NN-512 appeared on HN in late 2020.
No benchmarks were provided, which may be a reason why it didn't get much attention.
I decided to try NN-512 with ResNet50. It comes with this network graph as an example, and the generated ResNet50.h file contains some code snippets in the comments of an example of how to use it.
NN-512 doesn't come with any weights / params / floats, or any examples of how to generate them.
The first attempt to save weights was with PyTorch, but eventually I found that it uses a modified ResNet:
# This variant is also known as ResNet V1.5 and improves accuracy according to
# https://ngc.nvidia.com/catalog/model-scripts/nvidia:resnet_50_v1_5_for_pytorch.
I asked the NN-512 author 37ef what I was doing wrong, and got some useful information:
Once I had saved the caffe weights and checked it works, I moved onto generating a graph from TensorFlow / Keras and saving the weights at the same time.

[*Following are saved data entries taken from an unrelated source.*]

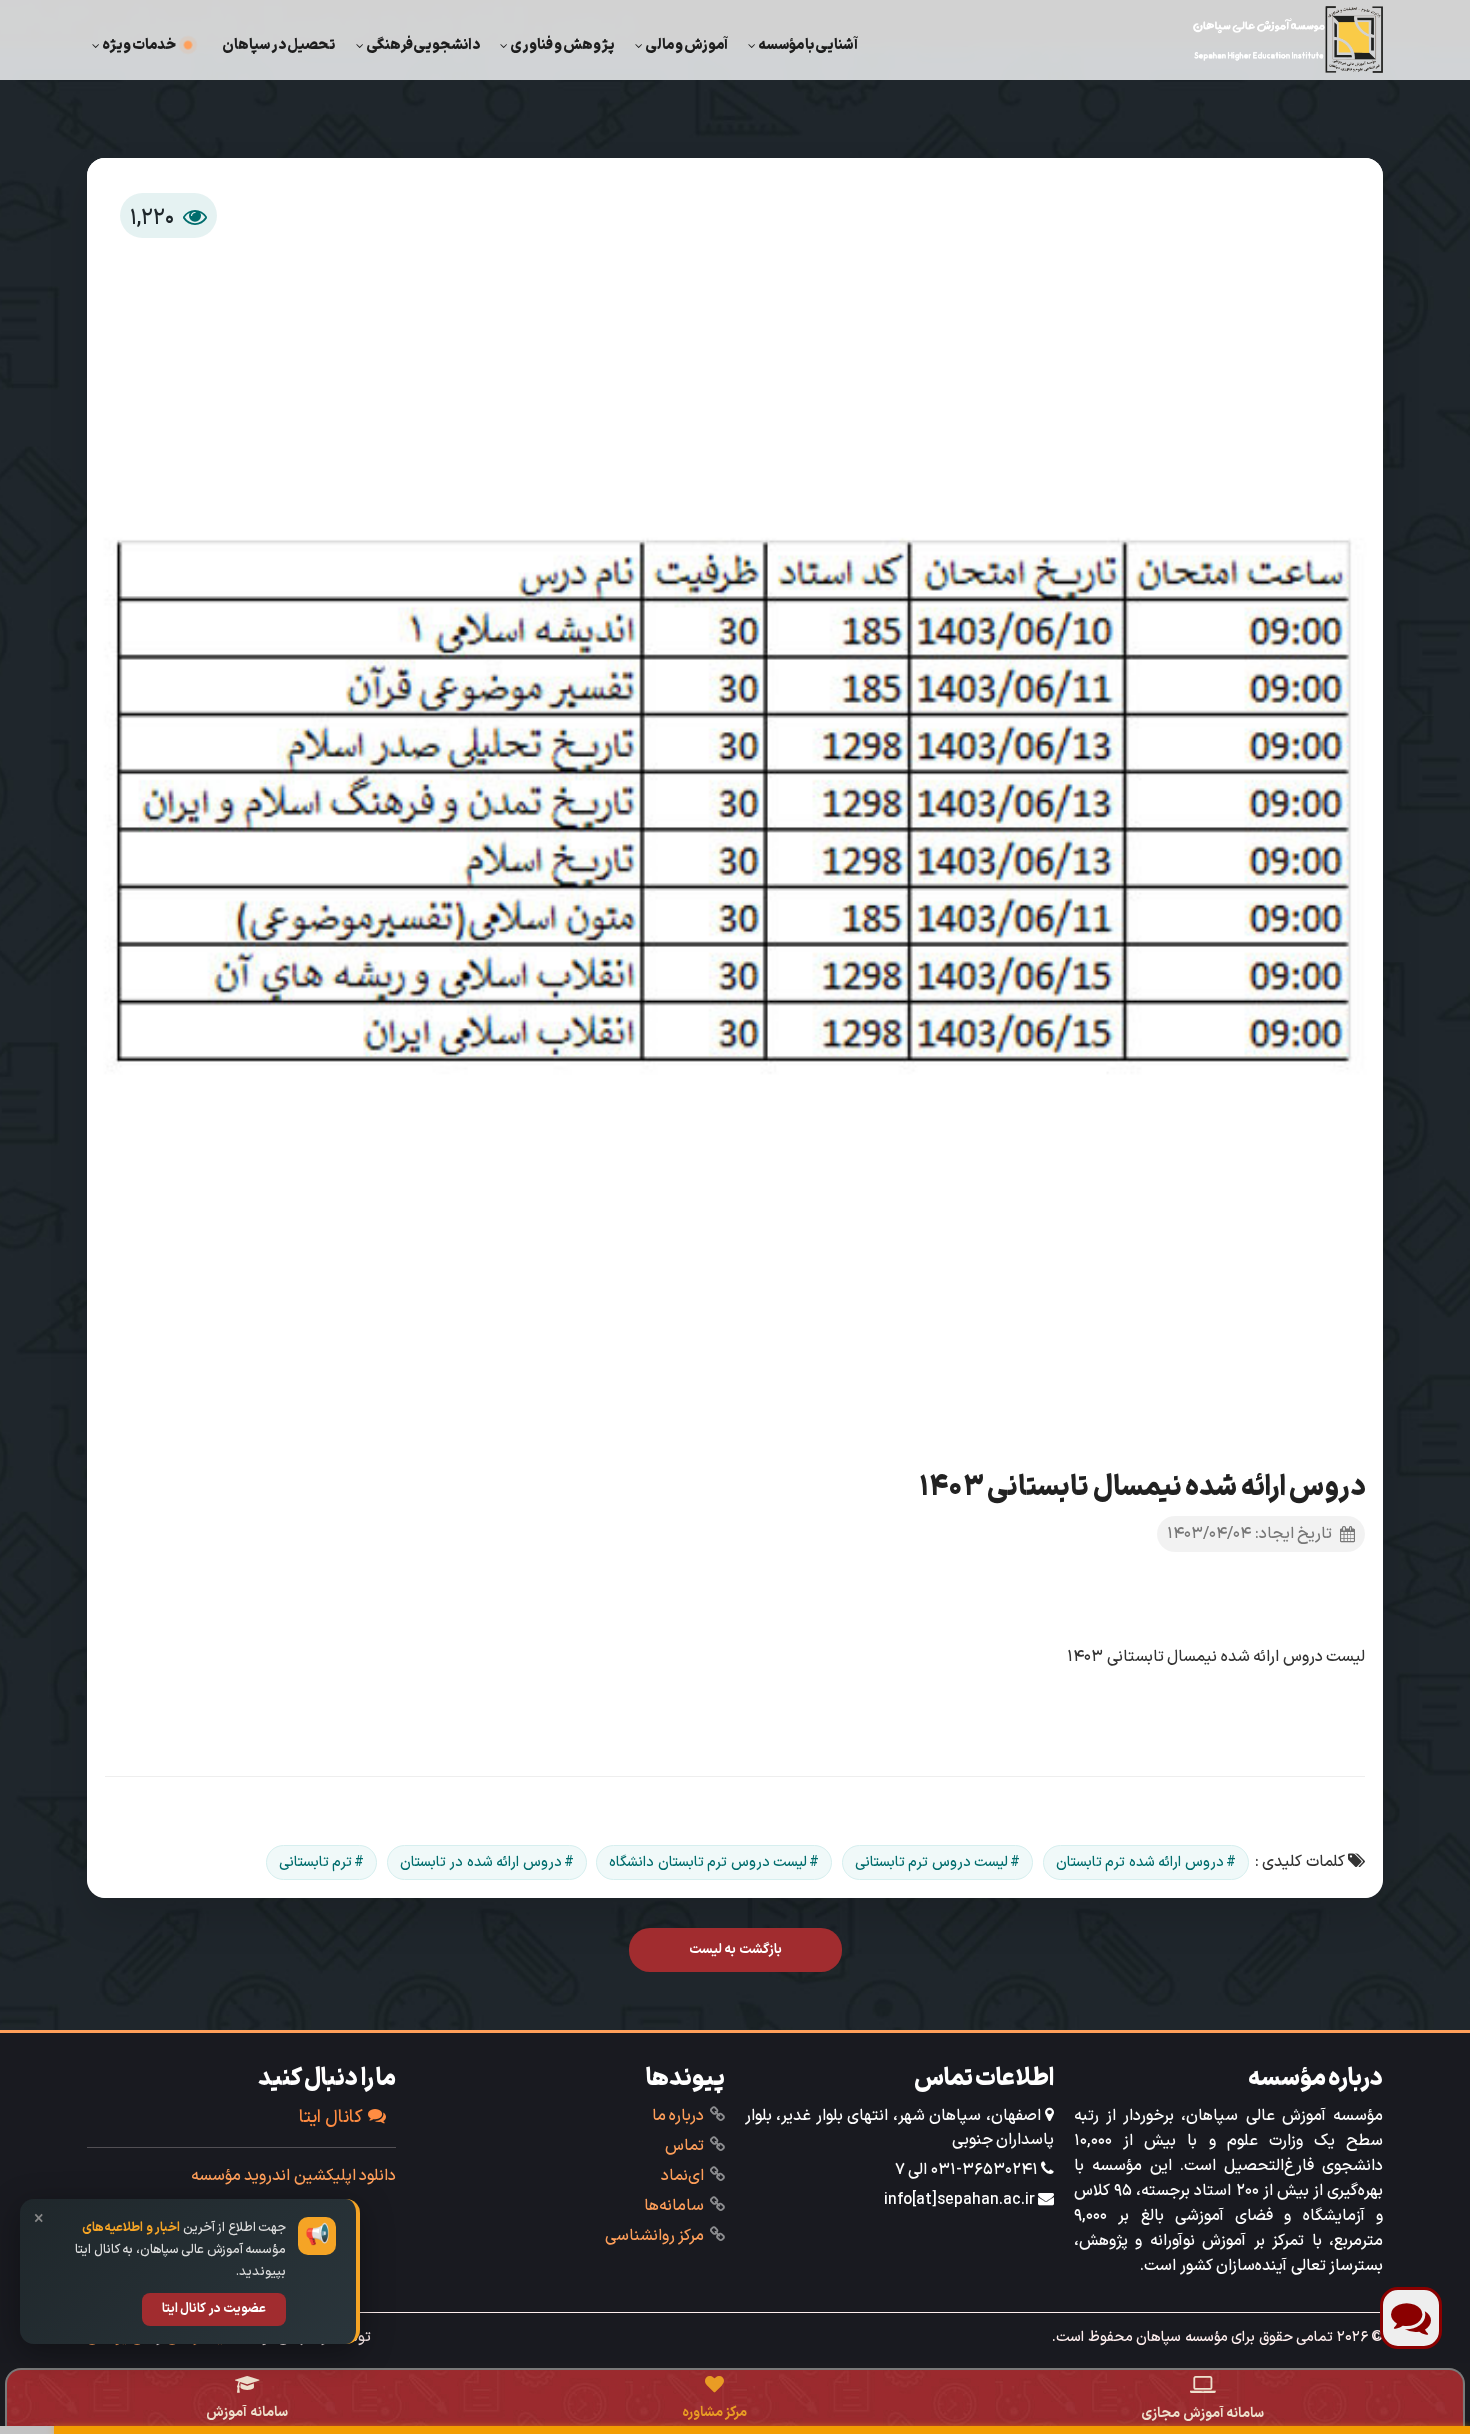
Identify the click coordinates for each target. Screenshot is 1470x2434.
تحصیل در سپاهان (279, 45)
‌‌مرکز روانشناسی (655, 2236)
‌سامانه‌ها (674, 2206)
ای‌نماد (682, 2176)
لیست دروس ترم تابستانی (932, 1862)
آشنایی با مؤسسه (808, 45)
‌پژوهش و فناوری (562, 45)
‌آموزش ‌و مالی (686, 45)
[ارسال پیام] (1411, 2318)
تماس (684, 2146)
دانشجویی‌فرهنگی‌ (423, 45)
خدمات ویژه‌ (139, 45)
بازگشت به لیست (735, 1949)
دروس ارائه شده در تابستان (481, 1862)
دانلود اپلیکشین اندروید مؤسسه (294, 2176)
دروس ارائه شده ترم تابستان (1140, 1862)
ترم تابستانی (316, 1862)
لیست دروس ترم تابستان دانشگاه (708, 1862)
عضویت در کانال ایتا (214, 2309)
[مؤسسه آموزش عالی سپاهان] (1288, 39)
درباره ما (678, 2116)
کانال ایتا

I compared the speed of NN-512 with Tensorflow and Neural Magic DeepSparse on an AWS c5.large and c5.xlarge on Ubuntu Server 20.04 LTS.
View HTML for full results, I picked a rounded average looking value. Not scientific, but quick.
Machine | Type | Batch Size | Time per inference |
---|---|---|---|
C5.large | TF/Keras | 1 | 0.13 |
C5.large | TF/Keras | 2 | 0.105 |
C5.large | TF/Keras | 4 | 0.09 |
C5.large | TF/Keras | 64 | 0.10 |
C5.large | DeepSparse | 1 | 0.070 |
C5.large | DeepSparse | 2 | 0.075 |
C5.large | DeepSparse | 4 | 0.068 |
C5.large | DeepSparse | 64 | 0.068 |
C5.large | NN-512 | 1 | 0.069 |
C5.large | ONNX | 1 | 0.058 |
C5.large | ONNX | 2 | 0.058 |
C5.large | ONNX | 4 | 0.058 |
C5.large | ONNX | 64 | 0.058 |
C5.xlarge | TF/Keras | 1 | 0.088 |
C5.xlarge | TF/Keras | 2 | 0.065 |
C5.xlarge | TF/Keras | 4 | 0.05 |
C5.xlarge | TF/Keras | 64 | 0.049 |
C5.xlarge | DeepSparse | 1 | 0.033 |
C5.xlarge | DeepSparse | 2 | 0.035 |
C5.xlarge | DeepSparse | 4 | 0.032 |
C5.xlarge | DeepSparse | 64 | 0.031 |
C5.xlarge | NN-512 | 1 | 0.035 |
C5.xlarge | ONNX | 1 | 0.035 |
C5.xlarge | ONNX | 2 | 0.031 |
C5.xlarge | ONNX | 4 | 0.03 |
C5.xlarge | ONNX | 64 | 0.03 |
My interpretation of the results show that NN-512 is significantly faster than Tensorflow (without looking at optimisation) and very similar in speed to DeepSparse. ONNX runtime appears to be the fastest on c5.large, but similar to DeepSparse and NN-512 on c5.xlarge.
DeepSparse is closed source, but apparently free to use. It was also designed to be used with Pruning and Quantisation, which NN-512 has nothing to do with.
In short, if you want to run a ConvNet inference on CPU, and you want to use open source code, NN-512 looks fast.